Tuesday, June 05, 2007

Mitt & the Evangelical Vote:

More harsh criticisms of Mormon doctrines from Frank Pastore here. He writes:

Hugh says bigotry is exposed by simply inserting the word “Jew” for “Mormon” in suspect statements. This seems to imply that both stand in the same relationship to Christianity. This is not so. Jews and Christians worship the same God, Mormons worship different gods. And Jews don’t insist they are the restoration of Christianity after eighteen centuries of apostasy.


This is completely unconvincing. Judaism, Mormonism and Islam all three stand in the same relationship with Frank Pastore's fundamentalist Trinitarian Christianity, which makes an exclusivist claim about God. Pastore believes God is Truine in nature, and the Jews, Muslims and Mormons don't. Period. Either they all worship the same God -- the God of Abraham -- or they all worship different Gods.

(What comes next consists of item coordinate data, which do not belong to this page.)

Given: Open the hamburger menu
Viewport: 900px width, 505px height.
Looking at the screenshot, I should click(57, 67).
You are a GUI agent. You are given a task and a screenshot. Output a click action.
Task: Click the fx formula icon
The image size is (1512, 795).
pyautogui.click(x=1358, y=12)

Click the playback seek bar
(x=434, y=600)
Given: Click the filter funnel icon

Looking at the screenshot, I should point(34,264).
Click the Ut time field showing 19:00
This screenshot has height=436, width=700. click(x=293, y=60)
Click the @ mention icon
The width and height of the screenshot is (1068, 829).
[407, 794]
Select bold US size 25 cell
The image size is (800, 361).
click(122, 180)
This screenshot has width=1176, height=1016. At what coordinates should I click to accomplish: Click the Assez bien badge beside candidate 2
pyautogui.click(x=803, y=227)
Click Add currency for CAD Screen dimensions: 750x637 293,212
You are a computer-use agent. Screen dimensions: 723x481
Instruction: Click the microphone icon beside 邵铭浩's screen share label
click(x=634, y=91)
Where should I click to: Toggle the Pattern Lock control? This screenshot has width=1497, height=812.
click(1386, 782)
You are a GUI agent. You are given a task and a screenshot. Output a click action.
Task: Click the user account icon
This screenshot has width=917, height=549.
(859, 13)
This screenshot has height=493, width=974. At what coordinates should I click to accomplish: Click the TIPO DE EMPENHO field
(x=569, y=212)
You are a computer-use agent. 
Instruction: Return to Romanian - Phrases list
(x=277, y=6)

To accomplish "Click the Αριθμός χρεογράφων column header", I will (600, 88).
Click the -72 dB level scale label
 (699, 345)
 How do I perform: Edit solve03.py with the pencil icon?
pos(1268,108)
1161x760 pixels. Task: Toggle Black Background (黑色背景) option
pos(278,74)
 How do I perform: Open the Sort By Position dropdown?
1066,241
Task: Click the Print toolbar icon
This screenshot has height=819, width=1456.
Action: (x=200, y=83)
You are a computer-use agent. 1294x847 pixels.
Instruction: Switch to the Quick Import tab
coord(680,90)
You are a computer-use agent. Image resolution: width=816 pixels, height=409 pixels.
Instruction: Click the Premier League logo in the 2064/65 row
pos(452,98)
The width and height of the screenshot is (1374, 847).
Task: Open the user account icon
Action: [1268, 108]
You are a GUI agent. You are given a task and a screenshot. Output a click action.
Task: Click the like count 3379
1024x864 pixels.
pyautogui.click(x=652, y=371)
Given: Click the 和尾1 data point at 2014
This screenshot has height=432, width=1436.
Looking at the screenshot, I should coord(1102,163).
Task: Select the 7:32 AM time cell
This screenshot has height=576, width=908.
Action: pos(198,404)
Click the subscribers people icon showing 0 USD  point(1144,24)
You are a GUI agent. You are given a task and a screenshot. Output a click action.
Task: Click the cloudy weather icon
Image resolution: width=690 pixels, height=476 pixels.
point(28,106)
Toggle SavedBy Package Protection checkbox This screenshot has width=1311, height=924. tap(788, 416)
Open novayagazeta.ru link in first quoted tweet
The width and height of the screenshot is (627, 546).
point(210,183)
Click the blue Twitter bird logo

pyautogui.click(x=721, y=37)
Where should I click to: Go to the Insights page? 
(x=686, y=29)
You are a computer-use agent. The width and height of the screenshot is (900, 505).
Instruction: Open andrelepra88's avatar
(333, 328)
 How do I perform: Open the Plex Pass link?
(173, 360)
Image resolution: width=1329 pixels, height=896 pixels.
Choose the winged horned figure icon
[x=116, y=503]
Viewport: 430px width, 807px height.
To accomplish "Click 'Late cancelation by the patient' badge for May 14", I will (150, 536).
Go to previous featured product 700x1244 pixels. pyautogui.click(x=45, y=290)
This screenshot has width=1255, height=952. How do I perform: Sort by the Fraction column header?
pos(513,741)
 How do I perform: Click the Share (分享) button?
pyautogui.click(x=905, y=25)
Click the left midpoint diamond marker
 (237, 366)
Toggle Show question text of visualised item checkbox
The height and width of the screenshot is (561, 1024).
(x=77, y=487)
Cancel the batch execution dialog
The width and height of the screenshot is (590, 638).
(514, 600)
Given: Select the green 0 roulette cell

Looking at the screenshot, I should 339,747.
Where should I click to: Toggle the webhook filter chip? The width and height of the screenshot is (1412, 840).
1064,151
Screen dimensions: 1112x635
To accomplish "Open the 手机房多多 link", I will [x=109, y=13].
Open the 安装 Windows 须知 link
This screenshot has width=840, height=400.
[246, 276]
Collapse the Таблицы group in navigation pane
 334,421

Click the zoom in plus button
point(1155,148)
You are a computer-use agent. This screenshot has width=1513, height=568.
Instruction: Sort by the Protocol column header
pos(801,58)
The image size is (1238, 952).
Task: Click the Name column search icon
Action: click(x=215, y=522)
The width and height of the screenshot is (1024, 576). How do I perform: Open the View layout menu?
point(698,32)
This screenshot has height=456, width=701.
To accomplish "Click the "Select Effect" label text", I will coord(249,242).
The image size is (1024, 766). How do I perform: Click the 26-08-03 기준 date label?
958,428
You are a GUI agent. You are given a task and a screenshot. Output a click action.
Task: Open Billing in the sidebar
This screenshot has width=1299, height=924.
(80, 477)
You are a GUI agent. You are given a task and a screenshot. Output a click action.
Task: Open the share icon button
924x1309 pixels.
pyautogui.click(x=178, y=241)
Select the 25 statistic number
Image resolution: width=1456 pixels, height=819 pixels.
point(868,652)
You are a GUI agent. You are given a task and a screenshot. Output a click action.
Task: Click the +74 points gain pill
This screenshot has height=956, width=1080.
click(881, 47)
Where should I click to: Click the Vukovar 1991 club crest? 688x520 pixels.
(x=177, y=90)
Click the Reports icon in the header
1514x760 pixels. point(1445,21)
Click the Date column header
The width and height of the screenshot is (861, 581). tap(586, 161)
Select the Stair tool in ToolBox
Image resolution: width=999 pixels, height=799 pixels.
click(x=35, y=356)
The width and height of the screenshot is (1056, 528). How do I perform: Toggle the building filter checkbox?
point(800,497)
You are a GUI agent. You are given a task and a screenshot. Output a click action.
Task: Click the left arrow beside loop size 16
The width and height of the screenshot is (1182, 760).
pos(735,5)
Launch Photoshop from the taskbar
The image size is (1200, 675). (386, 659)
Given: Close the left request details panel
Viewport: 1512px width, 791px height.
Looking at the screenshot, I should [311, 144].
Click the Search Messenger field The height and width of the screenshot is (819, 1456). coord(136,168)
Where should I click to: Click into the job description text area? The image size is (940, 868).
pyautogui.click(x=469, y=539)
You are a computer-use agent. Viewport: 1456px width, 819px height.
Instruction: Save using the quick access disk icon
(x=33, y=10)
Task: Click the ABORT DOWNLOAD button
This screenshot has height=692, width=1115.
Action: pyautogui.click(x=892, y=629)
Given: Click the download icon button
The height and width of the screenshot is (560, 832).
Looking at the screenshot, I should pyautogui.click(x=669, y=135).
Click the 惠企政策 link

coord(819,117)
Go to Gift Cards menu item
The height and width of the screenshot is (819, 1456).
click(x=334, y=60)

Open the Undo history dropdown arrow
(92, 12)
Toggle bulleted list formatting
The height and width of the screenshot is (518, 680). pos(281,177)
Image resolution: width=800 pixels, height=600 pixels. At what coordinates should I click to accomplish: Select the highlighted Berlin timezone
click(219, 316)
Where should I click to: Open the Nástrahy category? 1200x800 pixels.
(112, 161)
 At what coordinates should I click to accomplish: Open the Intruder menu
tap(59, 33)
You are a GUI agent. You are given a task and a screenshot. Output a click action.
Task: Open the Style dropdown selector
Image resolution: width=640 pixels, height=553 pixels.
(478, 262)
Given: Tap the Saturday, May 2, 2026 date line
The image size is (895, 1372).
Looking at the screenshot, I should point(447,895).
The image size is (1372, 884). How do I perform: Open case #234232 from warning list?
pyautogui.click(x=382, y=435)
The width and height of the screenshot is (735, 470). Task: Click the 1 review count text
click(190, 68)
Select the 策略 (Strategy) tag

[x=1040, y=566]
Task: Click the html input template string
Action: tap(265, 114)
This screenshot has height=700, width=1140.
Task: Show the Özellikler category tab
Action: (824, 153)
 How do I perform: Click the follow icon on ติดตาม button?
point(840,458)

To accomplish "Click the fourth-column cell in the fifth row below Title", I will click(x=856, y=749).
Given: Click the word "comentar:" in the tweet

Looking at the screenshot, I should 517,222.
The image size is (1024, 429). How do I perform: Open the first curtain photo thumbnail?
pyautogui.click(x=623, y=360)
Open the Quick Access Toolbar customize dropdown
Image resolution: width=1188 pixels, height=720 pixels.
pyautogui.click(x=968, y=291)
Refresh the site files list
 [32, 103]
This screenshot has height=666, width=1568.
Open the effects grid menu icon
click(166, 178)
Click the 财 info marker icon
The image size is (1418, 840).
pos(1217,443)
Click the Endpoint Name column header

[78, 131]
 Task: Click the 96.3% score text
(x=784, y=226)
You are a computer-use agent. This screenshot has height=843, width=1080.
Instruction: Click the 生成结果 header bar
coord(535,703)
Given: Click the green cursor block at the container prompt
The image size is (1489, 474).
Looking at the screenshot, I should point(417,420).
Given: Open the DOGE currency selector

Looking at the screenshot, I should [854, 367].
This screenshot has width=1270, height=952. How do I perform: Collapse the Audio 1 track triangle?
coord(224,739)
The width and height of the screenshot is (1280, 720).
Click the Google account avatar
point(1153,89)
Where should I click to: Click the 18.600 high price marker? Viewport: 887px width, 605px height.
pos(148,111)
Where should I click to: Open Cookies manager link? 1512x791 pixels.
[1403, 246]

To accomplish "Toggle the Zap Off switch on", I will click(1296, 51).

Check out, also, this article by

Robert Millet, professor of ancient Christian Scriptures at Brigham Young University, and Gerald McDermott, professor of religion at Roanoke College...co-authors of Claiming Christ: A Mormon-Evangelical Debate, to be published in September by Brazos Press.


They note:

Evangelicals accuse Mormons of adding new revelation (the Book of Mormon) to the Bible. They think Mormons teach that humans are saved by good works rather than by Jesus Christ, and that humans are of the same species as Jesus and can someday attain his status. In addition, evangelicals say, Mormons reject key Christian doctrines such as the Trinity and creatio ex nihilo (God creating the world out of nothing).

Yet America has a history of electing presidents with religious beliefs outside the orbit of traditional Christianity. George Washington was a deist who usually referred to the deity in vague and impersonal terms. Thomas Jefferson believed the doctrines of the Trinity, atonement, and original sin were essentially pagan and rejected the possibility of miracles or resurrection. John Adams also denied the Trinity, along with most orthodox Christian doctrine, while holding to a Stoic-like resignation to fate. Abraham Lincoln and his wife attended séances, and William Howard Taft was a Unitarian—which means he rejected the deity of Christ.


This is exactly the point I made in this post entitled Christianist, Mormons, and Early Presidents. Perhaps some in the Romney camp will follow my advice?

If more folks understood these early Presidents and Founders, like the Mormons, were of what folks like Pastore consider "a faith other than Christianity," perhaps the Romney campaign can spin this "challenge" or "problem" into a talking points solution.